Kensinger discusses decision to transfer, transition to Colby

John Kensinger ’17, a transfer student from the University of St. Andrews, is a global studies major with a focus on Southeast Asia. Kensinger has become very involved in the Colby community since he arrived on the Hill in late August. “I really enjoy reading, especially stuff  [that is] fitness/ health related. Since coming to Colby, I’ve joined the club Water Polo team and [I] am also a member of the Junior Class Council,” Kensinger wrote in an email correspondence.

Although Kensinger is from Los Angeles, he wanted the opportunity to see the world during his college experience. “I originally chose St. Andrews because I wanted the opportunity to travel and see as much of the world as possible. Accordingly, attending such an international university that is within reach of so many travel destination was a no-brainer,” he said.

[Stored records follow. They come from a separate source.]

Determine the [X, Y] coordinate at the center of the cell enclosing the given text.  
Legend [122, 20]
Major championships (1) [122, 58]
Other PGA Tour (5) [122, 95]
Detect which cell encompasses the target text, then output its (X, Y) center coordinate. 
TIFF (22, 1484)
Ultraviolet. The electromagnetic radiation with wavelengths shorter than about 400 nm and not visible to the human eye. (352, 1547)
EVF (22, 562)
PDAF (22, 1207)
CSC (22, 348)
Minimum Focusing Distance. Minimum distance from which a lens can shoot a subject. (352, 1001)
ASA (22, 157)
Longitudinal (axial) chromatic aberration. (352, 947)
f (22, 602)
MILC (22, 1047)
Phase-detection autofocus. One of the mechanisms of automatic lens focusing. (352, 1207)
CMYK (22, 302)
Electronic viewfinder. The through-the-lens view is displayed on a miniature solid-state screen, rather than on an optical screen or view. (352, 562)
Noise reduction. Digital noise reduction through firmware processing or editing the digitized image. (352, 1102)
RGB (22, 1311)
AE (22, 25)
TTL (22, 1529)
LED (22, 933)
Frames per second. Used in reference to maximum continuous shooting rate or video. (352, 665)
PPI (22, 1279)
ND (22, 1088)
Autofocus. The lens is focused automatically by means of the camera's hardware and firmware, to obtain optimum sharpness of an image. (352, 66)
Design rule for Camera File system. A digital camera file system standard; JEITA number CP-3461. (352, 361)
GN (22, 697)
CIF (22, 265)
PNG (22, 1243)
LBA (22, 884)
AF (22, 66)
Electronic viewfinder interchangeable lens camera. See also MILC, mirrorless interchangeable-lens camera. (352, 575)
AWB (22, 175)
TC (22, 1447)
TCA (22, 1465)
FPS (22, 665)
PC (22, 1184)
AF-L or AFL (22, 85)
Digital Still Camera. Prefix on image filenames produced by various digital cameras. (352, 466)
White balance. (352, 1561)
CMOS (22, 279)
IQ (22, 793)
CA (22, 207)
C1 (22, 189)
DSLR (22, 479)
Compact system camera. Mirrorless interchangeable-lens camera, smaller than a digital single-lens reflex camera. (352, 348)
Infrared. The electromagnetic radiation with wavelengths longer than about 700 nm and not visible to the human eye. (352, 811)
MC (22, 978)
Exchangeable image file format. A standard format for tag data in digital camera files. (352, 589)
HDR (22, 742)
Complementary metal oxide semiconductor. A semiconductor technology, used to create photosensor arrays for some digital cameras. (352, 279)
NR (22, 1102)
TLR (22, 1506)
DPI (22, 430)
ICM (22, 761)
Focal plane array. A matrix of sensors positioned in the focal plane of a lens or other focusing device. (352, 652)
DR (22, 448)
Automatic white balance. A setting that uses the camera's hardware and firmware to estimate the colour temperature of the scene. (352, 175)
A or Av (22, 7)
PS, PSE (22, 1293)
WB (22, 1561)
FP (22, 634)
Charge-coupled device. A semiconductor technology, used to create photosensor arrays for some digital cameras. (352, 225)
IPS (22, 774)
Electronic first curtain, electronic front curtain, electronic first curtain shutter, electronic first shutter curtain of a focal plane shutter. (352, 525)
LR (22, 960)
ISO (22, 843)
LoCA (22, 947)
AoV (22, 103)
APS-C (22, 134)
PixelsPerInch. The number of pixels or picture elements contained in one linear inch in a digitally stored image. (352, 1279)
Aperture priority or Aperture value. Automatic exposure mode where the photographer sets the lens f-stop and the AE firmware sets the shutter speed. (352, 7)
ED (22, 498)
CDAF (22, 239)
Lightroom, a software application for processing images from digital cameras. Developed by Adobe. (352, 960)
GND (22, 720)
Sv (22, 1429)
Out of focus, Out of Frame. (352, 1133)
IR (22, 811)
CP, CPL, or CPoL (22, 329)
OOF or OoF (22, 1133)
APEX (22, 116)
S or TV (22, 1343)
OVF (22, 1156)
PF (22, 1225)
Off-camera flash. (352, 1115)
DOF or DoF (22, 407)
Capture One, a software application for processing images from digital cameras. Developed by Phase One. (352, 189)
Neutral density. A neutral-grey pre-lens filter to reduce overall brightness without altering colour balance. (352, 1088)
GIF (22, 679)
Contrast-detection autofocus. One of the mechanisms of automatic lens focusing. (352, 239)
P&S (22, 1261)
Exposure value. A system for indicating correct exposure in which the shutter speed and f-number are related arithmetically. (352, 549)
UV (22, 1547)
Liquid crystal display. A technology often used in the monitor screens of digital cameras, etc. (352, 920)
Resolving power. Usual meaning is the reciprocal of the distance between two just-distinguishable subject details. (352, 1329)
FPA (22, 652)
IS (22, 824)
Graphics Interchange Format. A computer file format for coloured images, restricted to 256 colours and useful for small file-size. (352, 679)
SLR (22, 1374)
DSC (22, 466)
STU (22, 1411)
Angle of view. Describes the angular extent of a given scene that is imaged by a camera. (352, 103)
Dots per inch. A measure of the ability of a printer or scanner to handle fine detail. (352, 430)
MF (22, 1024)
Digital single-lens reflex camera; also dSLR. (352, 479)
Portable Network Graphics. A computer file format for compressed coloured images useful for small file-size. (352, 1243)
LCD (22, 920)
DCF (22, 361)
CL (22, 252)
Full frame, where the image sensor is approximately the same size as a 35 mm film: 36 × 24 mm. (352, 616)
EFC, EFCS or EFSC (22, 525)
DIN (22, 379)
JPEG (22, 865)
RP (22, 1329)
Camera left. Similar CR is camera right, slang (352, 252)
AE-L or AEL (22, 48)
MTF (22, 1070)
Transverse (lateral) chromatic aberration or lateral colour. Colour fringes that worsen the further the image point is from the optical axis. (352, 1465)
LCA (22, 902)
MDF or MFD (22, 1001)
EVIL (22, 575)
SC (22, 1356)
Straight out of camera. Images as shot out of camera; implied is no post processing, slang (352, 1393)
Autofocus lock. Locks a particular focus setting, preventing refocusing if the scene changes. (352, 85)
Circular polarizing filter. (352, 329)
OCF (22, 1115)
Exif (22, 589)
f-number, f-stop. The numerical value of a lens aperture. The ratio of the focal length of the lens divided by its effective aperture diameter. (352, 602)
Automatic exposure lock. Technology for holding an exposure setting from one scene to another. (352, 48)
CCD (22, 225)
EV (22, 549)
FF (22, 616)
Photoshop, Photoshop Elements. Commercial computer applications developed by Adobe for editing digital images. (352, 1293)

While he enjoyed his first two years in Scotland, Kensinger began to crave more of a liberal arts experience. “I chose to transfer to Colby because I felt like I was missing something academically at St. Andrews. As St. Andrews runs on a rigid academic system—meaning that you apply in for your major and focus predominantly on courses pertaining to that major throughout your undergraduate career – there was little chance to explore other academic subjects that interested me,” he explained.

He decided to change the path of his educational career: “In the end, I ended up feeling a little bit removed from my initial degree choice and found myself slightly frustrated. On the other hand, Colby’s liberal arts curriculum has allowed me to take more classes, especially ones that may not pertain to my major but still interest me; this is my main reason for transferring.” In addition, Kensinger realized he desired a smaller, more intimate community.

He continued, “Furthermore, Colby’s size allows for more interaction with both peers and professors, an important component in a satisfying undergraduate experience, in my option.”

St. Andrews and Colby are two extremely different schools, and Kensinger noted these differences during his interview. “Academically, the biggest difference is illustrated by the lack of course layout at St. Andrews versus Colby. Socially, there was much more autonomy that came with downtown at St. Andrews, particularly due to the lower drinking age (18 years) as well as the touristy (and on the rare sunny day, bustling) atmosphere of the town,” he said. Kensinger now enjoys a more campus-centered social life as well as the outdoor experience that Maine offers.

While Kensinger acknowledges the differences between St. Andrews and Colby, he has also begun to recognize certain similarities: “While there are definitely many differences [between the two schools], I’d say that one thing that certainly unites the schools is their student’s drive and ability in planning and providing fun events. Whether academic, athletic, or social, both schools have been able to cater well to interests outside of the classroom and normal school hours.”

There are a variety of difficulties involved with being a transfer student, but Kensinger states that the academic transition has been the hardest aspect for him thus far. “The biggest difficulty for me has been the academic work load. I was used to much more academic autonomy in the sense that I would only have a few assignments for every week or so, whereas at Colby I constantly have work to do! While not necessarily more difficult, it has certainly been more overwhelming,” Kensinger explained.

While the academic transition has been difficult for Kensinger, especially as a junior, he is grateful for the friends he has made and the welcoming nature of the Colby community: “I’ve had the chance to meet some really amazing people and have begun to cultivate friendships that I know will last long after the Colby years.”

Kensinger is also thankful for the help that his professors gave him throughout this transition.  “Coming in, the professors and staff were incredibly helpful in guiding me throughout the class selection process. Many professors were very patient with my constant course swapping and were able to help me get everything sorted out right off the bat,” Kensinger wrote.

Kensinger has begun to find his place at the College, but he notes that it took him a long time due to the College’s close-knit community. At the end of the interview, Kensinger offered advice to possible incoming students: “My only piece of advice would be to know that it definitely takes time to get settled, especially in such a tight-knit community where joining in at first can seem bit difficult. Once you find the right people, classes, and activities, the rest begins to fall into place. Personally, I’m just beginning to feel comfortable at Colby, and it has been almost two months since I first arrived.”